An Empire Of Women


The league offered something rare and desirable, a cross between the security of a family and the power of a trade association. Rae Lyttleton, a member in Marshall, Texas, expressed the situation shared by most of the league’s members when she wrote to Taxile Doat, the former head of the Sèvres Works in France, whom Lewis had recruited for his own pottery department. She had been doing some ceramic work and wanted Doat to fire it for her, as she had heard he had done for other women. “There is no place near here to have it fired,” she said, “so I get very despairing at times.” Hers was a practical piece, she indicated, a design for a pocket electric light. “You have no idea how anxious I am to get the work done—so please, please— pretty please—say you can fire it for me. And down here, you know, when anyone says ‘ pretty please,’ nobody can refuse.”

“I am just a little thirteen year old school girl who loves art,” wrote Viola Myers of Pensacola, Florida. “I think I would like to paint dishes because I like to paint flowers best. Can a girl with one hand do that kind of work? Will it take much money to learn and how shall I begin? I am what the world calls poor. My mama has read about you in the Woman’s National Weekly which comes to us every week.”


By 1910 Lewis was claiming his first hundred thousand members.
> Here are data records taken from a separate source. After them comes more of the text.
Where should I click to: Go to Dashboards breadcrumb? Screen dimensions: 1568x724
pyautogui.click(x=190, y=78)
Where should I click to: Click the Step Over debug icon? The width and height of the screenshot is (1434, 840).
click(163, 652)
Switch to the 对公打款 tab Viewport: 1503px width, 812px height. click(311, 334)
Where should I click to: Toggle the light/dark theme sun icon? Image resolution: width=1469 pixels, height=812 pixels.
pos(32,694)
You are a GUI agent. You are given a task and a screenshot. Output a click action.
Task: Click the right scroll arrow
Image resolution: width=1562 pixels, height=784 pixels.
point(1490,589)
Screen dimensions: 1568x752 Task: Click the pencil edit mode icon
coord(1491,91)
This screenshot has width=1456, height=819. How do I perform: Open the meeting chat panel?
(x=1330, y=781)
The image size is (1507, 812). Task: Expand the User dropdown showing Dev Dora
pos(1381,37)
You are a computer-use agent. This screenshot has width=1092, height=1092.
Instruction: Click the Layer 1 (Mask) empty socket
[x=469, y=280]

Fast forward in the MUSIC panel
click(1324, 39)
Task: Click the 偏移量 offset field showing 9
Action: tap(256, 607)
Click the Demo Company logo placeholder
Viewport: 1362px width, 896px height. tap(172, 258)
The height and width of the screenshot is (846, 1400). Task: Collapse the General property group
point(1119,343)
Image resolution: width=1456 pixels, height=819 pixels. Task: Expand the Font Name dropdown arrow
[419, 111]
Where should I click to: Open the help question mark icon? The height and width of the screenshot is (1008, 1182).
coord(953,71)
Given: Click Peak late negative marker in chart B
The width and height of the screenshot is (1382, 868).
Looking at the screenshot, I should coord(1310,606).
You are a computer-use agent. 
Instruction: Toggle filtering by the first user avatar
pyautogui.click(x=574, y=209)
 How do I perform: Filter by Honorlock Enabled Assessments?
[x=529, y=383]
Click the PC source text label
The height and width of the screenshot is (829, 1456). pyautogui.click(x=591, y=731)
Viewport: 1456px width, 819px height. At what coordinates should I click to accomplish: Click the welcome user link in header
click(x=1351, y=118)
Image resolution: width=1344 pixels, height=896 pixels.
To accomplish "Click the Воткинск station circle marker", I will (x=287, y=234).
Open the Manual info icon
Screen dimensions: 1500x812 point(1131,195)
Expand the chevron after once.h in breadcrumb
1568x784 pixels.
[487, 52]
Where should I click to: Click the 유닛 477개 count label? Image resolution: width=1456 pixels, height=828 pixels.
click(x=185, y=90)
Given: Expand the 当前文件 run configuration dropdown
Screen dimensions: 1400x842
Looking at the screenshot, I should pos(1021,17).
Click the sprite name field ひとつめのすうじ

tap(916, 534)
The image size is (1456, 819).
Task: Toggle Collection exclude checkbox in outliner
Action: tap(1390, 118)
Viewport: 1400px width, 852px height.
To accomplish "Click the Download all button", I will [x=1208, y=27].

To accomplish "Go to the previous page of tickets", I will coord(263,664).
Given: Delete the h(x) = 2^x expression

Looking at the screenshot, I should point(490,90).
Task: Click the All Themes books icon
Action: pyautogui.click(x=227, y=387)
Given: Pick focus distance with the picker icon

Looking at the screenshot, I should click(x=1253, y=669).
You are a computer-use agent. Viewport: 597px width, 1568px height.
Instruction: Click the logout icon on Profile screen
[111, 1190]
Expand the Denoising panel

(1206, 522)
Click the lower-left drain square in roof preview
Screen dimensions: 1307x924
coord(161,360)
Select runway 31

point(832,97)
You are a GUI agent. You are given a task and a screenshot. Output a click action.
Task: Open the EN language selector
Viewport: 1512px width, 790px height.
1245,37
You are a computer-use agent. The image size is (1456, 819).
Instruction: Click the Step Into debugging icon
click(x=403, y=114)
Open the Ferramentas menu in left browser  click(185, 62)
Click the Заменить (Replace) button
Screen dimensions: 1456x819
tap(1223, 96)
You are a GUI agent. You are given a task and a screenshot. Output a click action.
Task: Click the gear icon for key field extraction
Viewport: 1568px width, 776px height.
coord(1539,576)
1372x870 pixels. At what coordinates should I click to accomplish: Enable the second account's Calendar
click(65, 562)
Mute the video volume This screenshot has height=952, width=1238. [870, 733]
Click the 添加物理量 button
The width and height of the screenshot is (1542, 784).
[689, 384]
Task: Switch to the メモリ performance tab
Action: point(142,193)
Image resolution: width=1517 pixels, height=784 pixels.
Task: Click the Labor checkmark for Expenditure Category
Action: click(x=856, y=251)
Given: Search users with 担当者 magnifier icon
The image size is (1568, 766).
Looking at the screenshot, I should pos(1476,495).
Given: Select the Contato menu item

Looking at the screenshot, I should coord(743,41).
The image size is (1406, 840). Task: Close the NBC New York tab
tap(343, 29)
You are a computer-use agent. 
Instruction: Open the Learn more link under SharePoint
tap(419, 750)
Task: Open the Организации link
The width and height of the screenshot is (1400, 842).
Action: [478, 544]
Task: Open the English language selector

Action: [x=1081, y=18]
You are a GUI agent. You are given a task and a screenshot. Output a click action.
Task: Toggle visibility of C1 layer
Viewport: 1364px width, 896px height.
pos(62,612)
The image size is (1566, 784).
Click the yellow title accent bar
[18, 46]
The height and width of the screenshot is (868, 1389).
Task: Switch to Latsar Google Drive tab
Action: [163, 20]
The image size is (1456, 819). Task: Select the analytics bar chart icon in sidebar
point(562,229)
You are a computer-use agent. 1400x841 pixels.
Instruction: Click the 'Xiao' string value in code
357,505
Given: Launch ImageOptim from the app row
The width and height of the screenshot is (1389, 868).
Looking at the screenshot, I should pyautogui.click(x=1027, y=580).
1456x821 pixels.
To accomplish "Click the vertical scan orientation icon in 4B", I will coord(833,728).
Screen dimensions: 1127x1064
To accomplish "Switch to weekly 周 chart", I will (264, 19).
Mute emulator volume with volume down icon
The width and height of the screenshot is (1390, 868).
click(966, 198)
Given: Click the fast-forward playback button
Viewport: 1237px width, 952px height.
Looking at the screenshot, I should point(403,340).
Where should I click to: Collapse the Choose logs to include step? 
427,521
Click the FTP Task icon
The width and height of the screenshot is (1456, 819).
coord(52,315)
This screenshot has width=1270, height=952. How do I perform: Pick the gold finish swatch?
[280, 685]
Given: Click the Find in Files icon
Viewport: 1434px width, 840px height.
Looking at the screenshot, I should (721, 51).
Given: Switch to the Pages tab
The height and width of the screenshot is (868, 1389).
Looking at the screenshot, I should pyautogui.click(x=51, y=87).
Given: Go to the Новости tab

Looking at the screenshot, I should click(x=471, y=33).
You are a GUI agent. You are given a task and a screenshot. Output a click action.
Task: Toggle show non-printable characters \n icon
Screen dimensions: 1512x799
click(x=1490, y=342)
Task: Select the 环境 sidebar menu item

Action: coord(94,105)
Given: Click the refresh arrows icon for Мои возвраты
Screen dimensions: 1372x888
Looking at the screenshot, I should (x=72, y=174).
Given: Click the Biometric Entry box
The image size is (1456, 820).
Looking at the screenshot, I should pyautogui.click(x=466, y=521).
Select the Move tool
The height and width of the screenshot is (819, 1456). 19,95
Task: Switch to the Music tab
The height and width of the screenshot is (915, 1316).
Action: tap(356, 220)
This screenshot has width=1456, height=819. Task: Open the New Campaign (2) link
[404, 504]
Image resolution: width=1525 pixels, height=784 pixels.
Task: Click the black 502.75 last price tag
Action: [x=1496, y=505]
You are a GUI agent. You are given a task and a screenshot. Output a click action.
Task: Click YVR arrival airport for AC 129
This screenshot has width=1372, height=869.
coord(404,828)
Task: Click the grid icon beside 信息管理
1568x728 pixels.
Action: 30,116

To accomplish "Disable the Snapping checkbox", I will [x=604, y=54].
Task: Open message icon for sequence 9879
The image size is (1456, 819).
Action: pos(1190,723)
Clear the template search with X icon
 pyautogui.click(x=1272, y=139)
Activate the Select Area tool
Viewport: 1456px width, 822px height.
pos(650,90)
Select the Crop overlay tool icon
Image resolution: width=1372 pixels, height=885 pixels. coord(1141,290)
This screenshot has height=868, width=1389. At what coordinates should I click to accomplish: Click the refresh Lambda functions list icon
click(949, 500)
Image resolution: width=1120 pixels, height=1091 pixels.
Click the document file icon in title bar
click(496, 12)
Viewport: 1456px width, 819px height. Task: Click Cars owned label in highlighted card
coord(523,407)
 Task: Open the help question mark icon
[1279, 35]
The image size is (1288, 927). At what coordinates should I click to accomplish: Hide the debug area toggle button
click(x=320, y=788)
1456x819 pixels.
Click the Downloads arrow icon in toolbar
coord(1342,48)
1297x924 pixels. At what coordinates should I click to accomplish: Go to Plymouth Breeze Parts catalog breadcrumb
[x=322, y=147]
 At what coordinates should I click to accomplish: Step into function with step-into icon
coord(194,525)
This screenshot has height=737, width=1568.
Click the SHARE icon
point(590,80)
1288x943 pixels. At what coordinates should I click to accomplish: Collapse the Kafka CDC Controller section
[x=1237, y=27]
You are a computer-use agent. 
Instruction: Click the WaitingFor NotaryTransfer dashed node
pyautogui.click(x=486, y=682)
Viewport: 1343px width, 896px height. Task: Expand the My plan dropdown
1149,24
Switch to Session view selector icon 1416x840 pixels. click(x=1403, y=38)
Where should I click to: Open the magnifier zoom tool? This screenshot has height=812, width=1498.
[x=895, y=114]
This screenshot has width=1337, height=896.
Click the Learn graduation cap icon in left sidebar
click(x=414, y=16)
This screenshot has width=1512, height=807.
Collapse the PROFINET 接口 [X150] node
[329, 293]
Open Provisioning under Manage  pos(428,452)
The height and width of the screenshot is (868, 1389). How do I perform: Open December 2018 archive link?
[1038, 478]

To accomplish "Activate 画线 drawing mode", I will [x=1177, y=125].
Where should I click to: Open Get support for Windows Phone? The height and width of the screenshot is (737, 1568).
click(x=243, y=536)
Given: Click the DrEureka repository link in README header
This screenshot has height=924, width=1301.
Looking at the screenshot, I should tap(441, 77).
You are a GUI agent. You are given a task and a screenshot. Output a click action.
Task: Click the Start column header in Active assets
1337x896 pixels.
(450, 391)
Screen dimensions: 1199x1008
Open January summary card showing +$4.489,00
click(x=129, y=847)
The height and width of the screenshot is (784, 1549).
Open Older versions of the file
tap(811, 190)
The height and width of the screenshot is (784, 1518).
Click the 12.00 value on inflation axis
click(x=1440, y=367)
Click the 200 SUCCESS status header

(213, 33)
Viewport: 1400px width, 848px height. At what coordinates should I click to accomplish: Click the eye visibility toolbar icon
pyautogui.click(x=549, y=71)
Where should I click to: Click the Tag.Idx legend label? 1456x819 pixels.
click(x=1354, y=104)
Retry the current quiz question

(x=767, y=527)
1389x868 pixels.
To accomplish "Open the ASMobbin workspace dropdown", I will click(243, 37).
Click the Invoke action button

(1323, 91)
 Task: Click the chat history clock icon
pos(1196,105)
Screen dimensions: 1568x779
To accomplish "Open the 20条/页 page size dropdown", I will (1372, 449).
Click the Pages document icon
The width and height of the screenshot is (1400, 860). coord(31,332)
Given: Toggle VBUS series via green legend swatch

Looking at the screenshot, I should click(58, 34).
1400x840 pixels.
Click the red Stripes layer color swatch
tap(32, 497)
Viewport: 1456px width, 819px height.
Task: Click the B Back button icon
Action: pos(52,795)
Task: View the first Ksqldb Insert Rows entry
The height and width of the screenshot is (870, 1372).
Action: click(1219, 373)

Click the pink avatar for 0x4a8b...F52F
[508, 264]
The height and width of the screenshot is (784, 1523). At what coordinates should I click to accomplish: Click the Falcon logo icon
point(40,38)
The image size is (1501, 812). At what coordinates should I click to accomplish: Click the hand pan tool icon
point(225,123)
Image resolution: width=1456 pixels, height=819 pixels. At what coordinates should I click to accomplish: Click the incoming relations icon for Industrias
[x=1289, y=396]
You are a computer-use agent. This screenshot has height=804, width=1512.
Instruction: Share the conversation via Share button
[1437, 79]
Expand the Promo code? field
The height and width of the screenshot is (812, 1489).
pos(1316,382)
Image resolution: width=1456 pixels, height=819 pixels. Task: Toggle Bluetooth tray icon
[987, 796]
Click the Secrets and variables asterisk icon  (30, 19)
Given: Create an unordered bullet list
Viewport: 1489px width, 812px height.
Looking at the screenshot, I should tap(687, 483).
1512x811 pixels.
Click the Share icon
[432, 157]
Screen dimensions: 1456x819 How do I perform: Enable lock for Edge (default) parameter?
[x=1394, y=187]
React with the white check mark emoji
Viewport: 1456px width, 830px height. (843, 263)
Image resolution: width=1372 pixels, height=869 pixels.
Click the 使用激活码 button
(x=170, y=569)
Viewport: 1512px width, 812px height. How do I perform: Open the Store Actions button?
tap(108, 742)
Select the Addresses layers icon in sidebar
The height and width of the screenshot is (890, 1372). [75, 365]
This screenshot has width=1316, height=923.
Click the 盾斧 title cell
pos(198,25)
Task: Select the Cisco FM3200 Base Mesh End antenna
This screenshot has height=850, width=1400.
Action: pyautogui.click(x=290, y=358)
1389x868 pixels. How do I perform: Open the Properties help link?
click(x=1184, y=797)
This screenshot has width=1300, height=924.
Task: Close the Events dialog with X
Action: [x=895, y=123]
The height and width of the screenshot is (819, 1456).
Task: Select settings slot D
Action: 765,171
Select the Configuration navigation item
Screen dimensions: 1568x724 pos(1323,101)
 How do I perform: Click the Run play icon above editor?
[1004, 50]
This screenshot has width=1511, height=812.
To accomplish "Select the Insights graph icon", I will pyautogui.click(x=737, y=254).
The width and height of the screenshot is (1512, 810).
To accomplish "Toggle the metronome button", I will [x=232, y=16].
Clearly it was time to celebrate, to gather as many of the founders as possible at the national headquarters in University City.

It is no wonder that the thousand women who packed the Dehnar Garden Theater were open to Lewis’s promises. They tolerated, even welcomed, his absolute control of the league. And if the money flowing from the league endowment—which Lewis projected at over a million dollars for each year to eternity—went right back into Lewis properties, there seemed no reason to object because, at the end of five years, Lewis vowed to transfer everything to the league at a price set by an independent appraiser. By then there would be money enough for everyone forever.

So when Lewis got up to speak at the convention, he received an ovation. The delegates saw a short, elegant man, so radiant with energy that his eyes bulged from his face and his voice had a tendency to slip up an octave. His opening was somber; he had borne his troubles steadfastly but for so long, he said, that eventually “a blackness of night” had settled over his spirit. Enemies had lain in wait on all sides, counseling defeat. But Lewis had resisted because he alone heard a “voice that has come forward to every man since the beginning of the world and which has made him do everything that is worth doing—the voice of woman.” He had reached the refrain of his message: “I tell you, you are sitting here today at the signing of a new Declaration of Independence [applause]—the independence of woman … if better things are going to come in this land or any other land they have got to come through woman [applause].”

The solution, Lewis saw, was to turn the women of America into an army, with himself at the head.

As the waving of flags and handkerchiefs subsided, a group of women from the New York delegation began to sing an old hymn. Voice after voice took it up until the whole auditorium rang out:

Blessed be the tie that binds Our hearts in Christian love ; The fellowship of kindred minds Is like to that above .

The American Woman’s League Convention was a glorious moment for Lewis. At that time, he later wrote to a friend, he was on the verge of forming a great publishing trust, nothing less, yet one that touched the heart as it enriched the pocket. It was to be the “biggest subscription machine that was ever devised by a human brain. … Back of it as its active power has got to be sentiment, as it is the only thing that will drive it. Next door to it has got to be a bank, and an awfully big bank, and with this equipment I think we … will have gained a monopoly and a foothold. … If it succeeds, and I believe it will, it will be the biggest single handed power in this or any other Nation.”

For a brief time everyone did pull together, as Lewis kept admonishing, and the results seemed to fulfill all of Lewis’s hopes. He did actually build thirty-eight chapter houses, although not the seven hundred he once promised. They are substantial buildings, most of them still standing in such places as Corning, California; Kissimmee, Florida; and Avon, Montana. Their cottage-style design repeats a vision of the ideal suburban home that Lewis extolled in his magazines. The women who gathered in them enjoyed quite a few of the advantages that Lewis promised.